I pushed where I could. Keeping her in eyesight. As I passed her in the bush I tried to say something encouraging, but kept moving even though she was walking. I had my eyes out for another one to pass. About 1km ahead my wish was granted & I saw 2 men walking. I kept pushing & overtook them too – one of them said ‘mate you’ve been overtaken by a chick’ the other guy said ‘as long as she not coming last’ I then replied ‘nope I’ve passed a girl just behind. It felt good to pass her too!’ As I put on a false bit of energy & kept running.
Over the next 5 km I passed about 3 or 4 more people each time forcing myself to push a little harder. As I finally turned back into the resort paths I was feeling fabulous. I picked up my heals & pushed hard toward the finishing shoot. Crossing that line felt so so good. It was everything I had hoped for.
My legs were shaking & I felt fabulous. My grin was unmovable it was set & the beautiful pool beckoned.

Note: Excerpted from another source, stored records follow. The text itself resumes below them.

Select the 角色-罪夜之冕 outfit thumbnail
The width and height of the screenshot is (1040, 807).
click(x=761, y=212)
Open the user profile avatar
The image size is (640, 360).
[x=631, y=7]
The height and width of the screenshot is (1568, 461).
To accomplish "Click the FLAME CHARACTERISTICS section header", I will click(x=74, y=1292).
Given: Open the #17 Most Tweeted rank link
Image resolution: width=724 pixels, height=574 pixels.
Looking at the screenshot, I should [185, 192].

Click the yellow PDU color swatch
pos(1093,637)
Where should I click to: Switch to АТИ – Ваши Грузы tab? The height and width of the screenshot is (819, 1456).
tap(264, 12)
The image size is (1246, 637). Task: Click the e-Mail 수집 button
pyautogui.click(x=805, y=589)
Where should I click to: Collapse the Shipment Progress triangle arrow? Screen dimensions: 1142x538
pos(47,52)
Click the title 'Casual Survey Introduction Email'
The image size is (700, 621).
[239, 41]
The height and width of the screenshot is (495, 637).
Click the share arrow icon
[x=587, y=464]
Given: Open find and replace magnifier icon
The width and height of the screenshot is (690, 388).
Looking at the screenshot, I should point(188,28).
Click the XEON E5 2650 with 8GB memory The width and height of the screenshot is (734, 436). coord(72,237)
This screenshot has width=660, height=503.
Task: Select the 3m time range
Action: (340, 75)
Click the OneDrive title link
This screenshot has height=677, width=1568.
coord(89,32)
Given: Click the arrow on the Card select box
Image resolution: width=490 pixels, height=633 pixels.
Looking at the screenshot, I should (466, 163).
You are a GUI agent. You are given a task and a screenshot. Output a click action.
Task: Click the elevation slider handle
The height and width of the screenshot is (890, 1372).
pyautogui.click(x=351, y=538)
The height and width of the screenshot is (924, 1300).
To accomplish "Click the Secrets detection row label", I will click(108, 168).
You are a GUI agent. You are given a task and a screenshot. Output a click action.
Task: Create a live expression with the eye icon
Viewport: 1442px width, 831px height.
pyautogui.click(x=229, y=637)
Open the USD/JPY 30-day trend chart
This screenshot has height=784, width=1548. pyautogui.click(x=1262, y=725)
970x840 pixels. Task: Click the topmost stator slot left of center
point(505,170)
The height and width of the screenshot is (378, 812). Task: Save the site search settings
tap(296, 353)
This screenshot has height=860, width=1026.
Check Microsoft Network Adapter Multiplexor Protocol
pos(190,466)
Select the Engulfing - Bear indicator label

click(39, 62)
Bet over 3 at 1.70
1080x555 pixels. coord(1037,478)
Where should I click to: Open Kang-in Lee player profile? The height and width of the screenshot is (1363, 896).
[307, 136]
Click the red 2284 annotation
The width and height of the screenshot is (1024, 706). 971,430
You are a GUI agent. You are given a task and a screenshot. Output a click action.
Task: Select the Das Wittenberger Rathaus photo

I struggled I pull my socks off. What tape was left had stuck to my sock. I hopped up & down whilst mum pulled my sock off & then I jumped into that pool.
Th cold water NEVER felt so good.
Worm was asleep as I crossed the finish line but when she woke & saw me in the pool she came straight over asking to come in. I was so looking forward to her cuddle & it was beautiful.
So there it is. My race report for Yeppoon 70.3. I’m still reflecting and running through it in my own head. It now Tuesday. My legs feel fine, I feel fine. I ran yesterday & again today & felt brilliant. I honestly didn’t expect to feel this good after self propelling myself over 113km in 7hours 38minutes.
So what’s next?!?? I don’t know. I feel I could do another 70.3 this year, it’s just a matter of figuring out which one, and how it will fit into out our little family life.